● **Directive**: Can you rewrite the lines below as a numbered list, skipping any blank lines and leaving out the pictures?

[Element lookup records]
____

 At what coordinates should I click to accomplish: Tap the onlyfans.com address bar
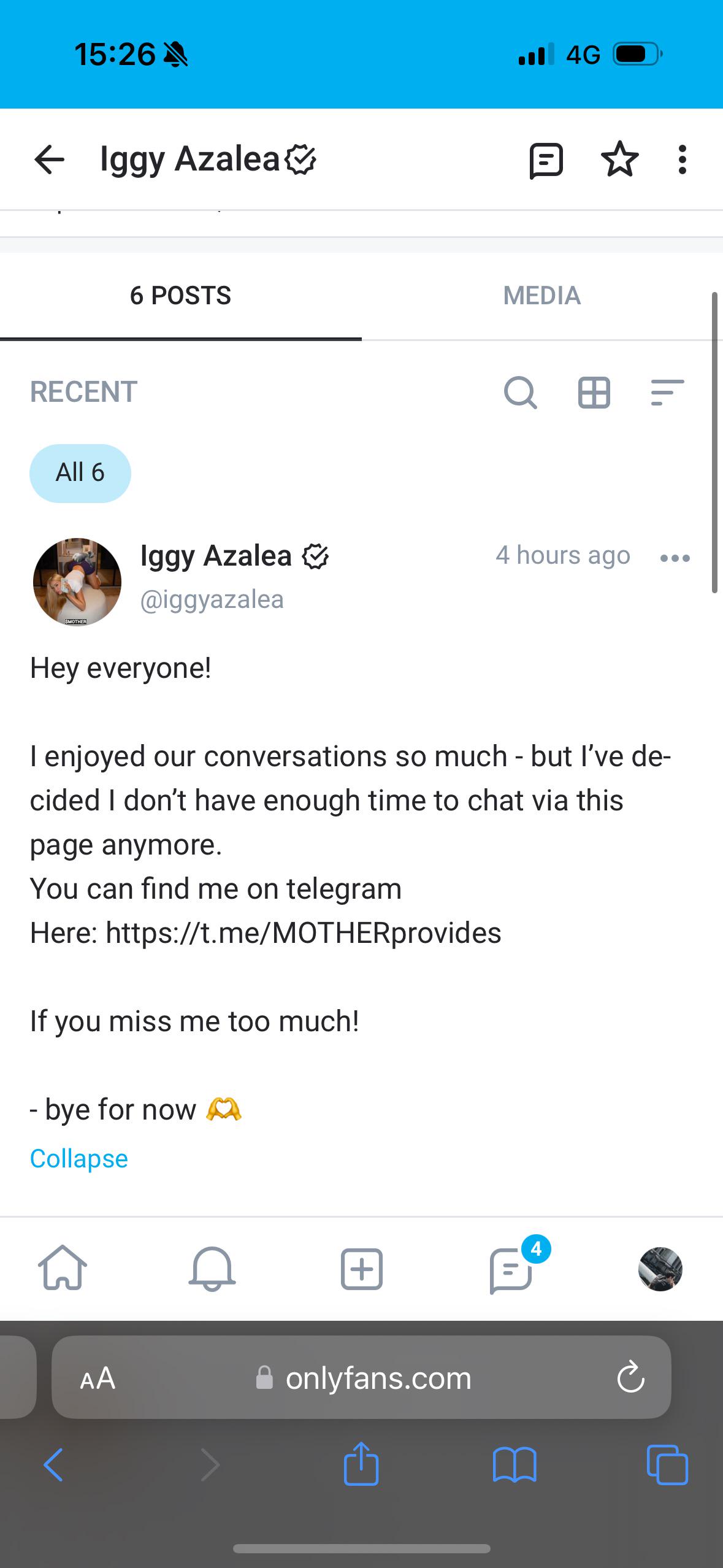[x=362, y=1378]
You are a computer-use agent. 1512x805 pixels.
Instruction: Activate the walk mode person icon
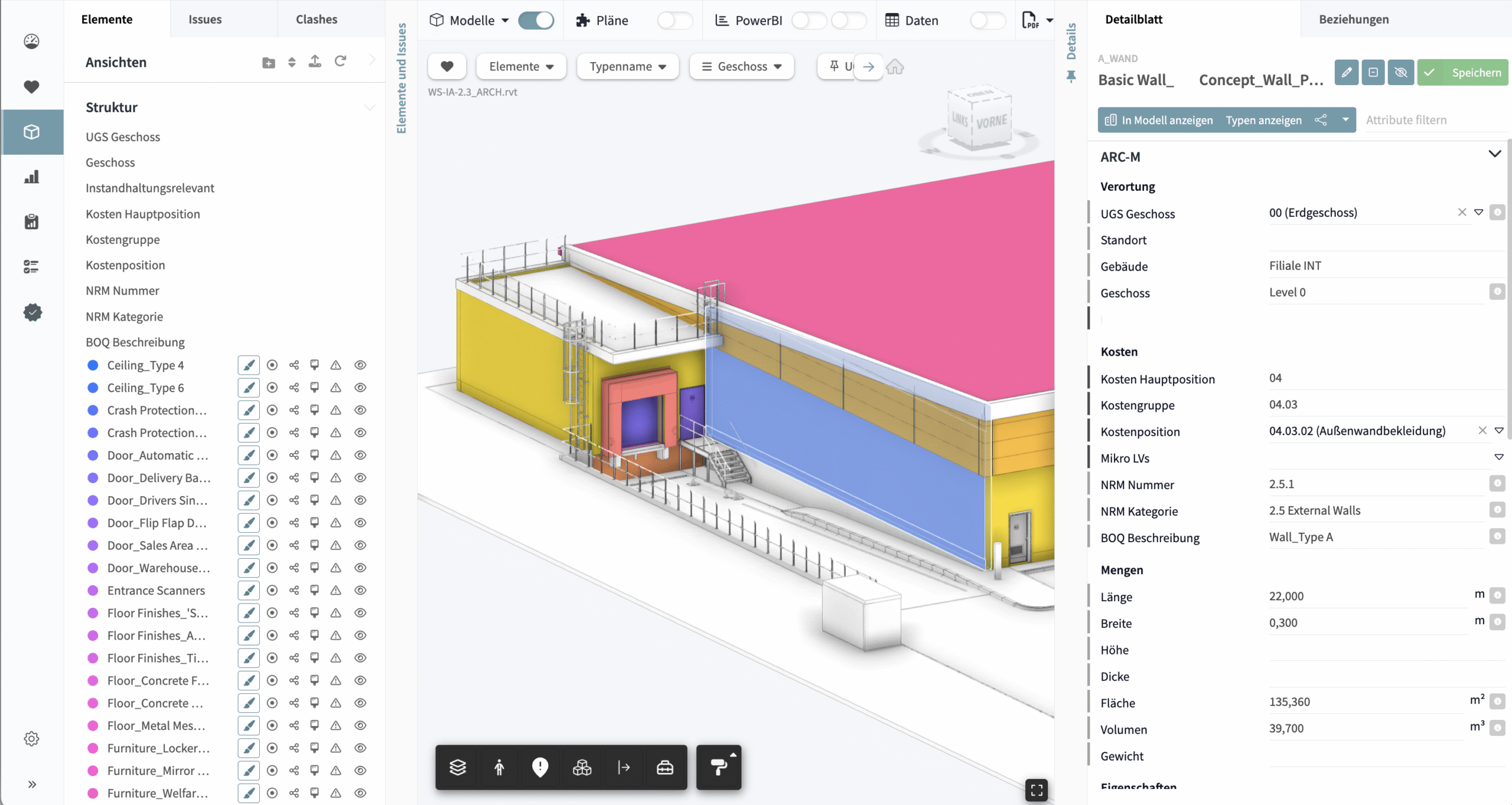pos(499,767)
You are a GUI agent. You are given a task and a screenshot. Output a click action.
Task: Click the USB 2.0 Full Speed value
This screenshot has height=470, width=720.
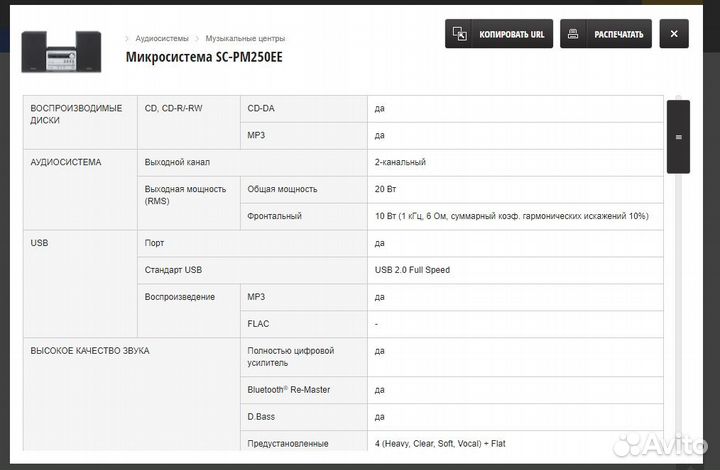pos(412,270)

____

● **Task solution**:
1.  At what coordinates should I click to accomplish: Tap the onlyfans.com address bar
2. [x=362, y=1378]
3. You are a computer-use agent. 1512x805 pixels.
4. Instruction: Activate the walk mode person icon
5. pos(499,767)
6. You are a GUI agent. You are given a task and a screenshot. Output a click action.
7. Task: Click the USB 2.0 Full Speed value
8. This screenshot has height=470, width=720.
9. pos(412,270)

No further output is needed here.